Pero aprendimos que el Château Peyraguey es ideal para las fresas, a beber una botella de champán tras otra en las frescas noches de la playa de Isla Cristina, a hablar y hablar hasta ser desdeñosamente ignorados por los demás. Como a Pessoa nos hubiera indignado sentirnos comprendidos.

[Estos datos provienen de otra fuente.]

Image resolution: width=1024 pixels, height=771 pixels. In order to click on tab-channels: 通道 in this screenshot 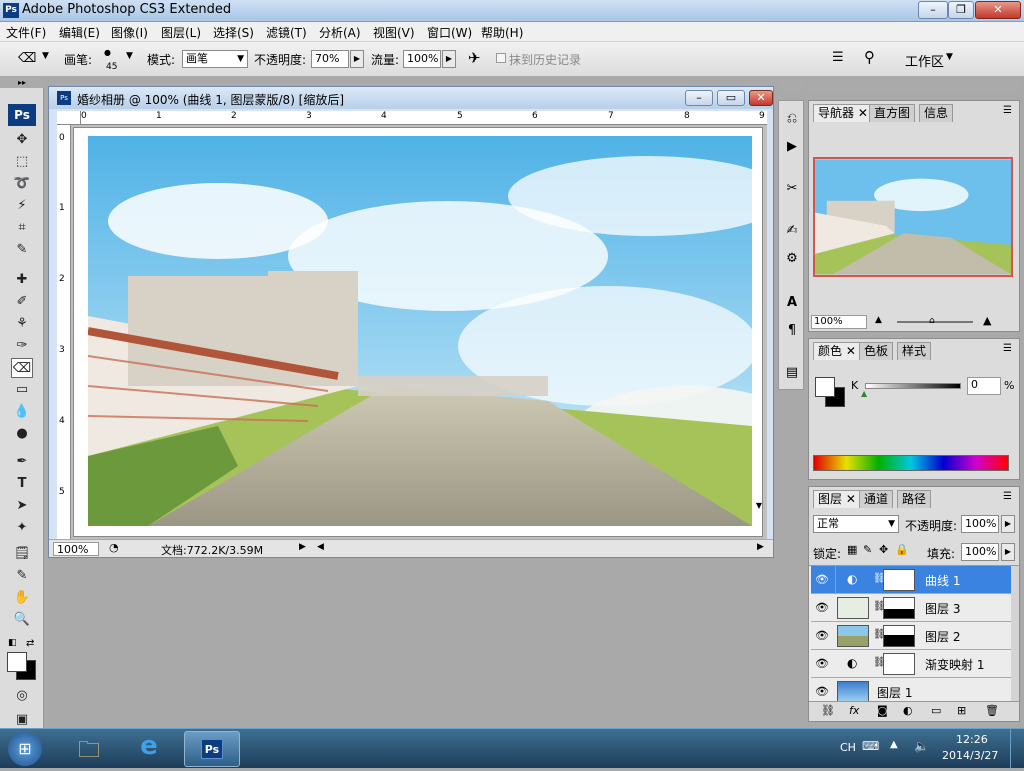, I will do `click(876, 499)`.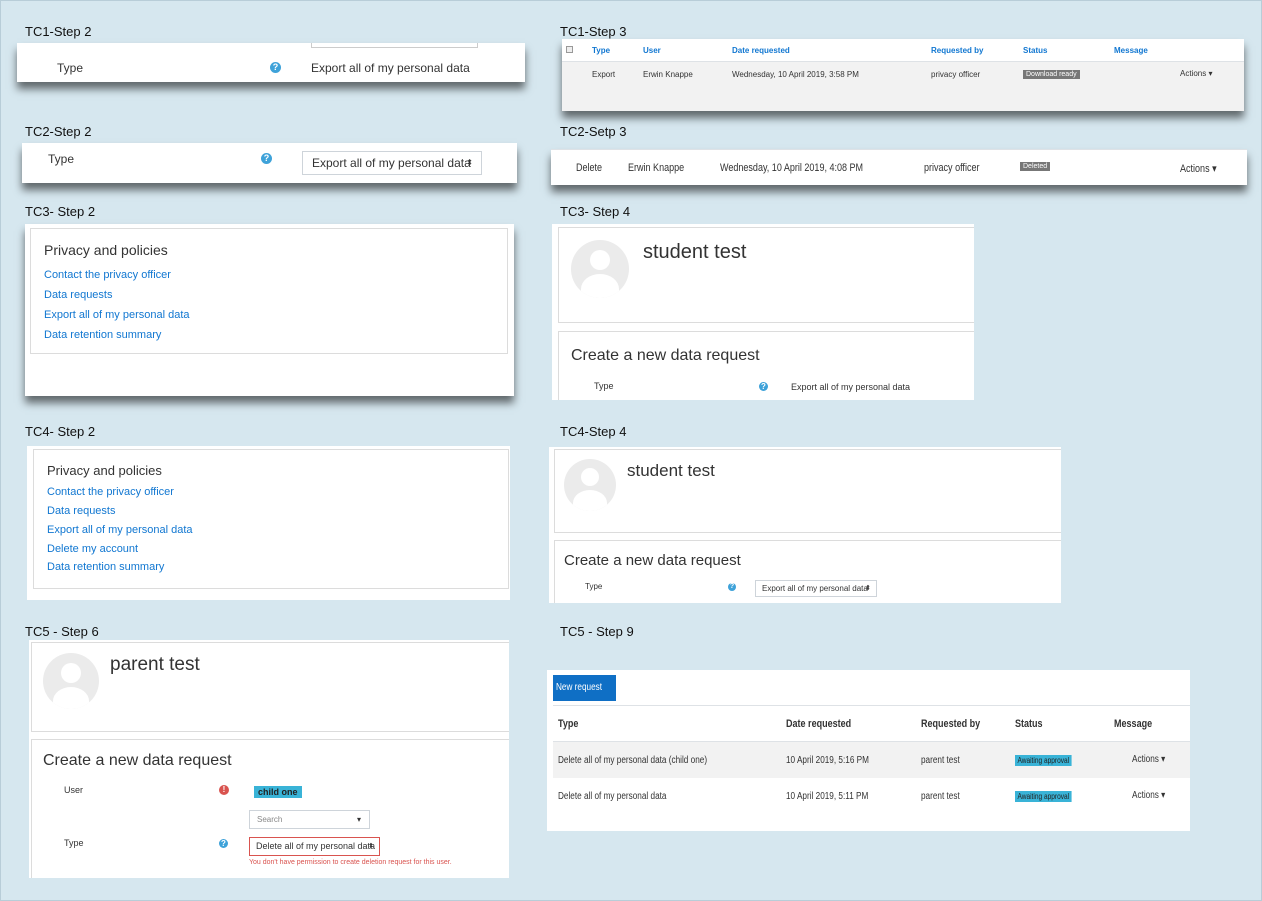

Bebimos y bebimos, e hicimos de nuestras catas de principiantes -tras asaltar la bodega del padre de algún amigo- ejercicios de oratoria alucinada: "un vino tan tímido como una gacela, un profeta en su cueva, el último unicornio..." Y como los personajes de Waugh nos preguntábanos cada atardecer:

-¿Crees que deberíamos emborracharnos todas las noches?
-Sí, yo creo que sí
-Yo también lo creo


Recuerdo ahora la convalecencia tras alguna de aquellas batallas. Contemplábamos la playa levantando la cabeza de la lectura de Brideshead, llena la mesa de copas alineadas, vacías del brandy con que combatíamos nuestros constipados emocionales. Aspirábamos, en suma, a convertir en contraseña el verso de Villena: 'Que toda vida que se vive plena es vida para escándalo'.


¿Qué ha sucedido en estos seis, siete años? Si no saben igual el vino y las fresas no es porque, como Sebastian, nos hayamos lanzado a la autodestrucción ni, como Charles, nos hayamos conformado. Ni siquiera somos más viejos ahora. Si hemos permanecido imperfectos, si no hemos podado nuestras espinas, ignoro qué hace estos días tan distintos y desolados. Tal vez nos ocurra eso que Wittgenstein atribuía a quienes sólo se adelantan a su época y alguna vez fuimos alcanzados por ella.


Quizá también estemos pagando por haber roto demasiados lazos sin haber llegado lo bastante lejos con nuestra libertad y, en mi caso, no haber abandonado esta ciudad condenada, donde cada borrachera es más amarga y solitaria."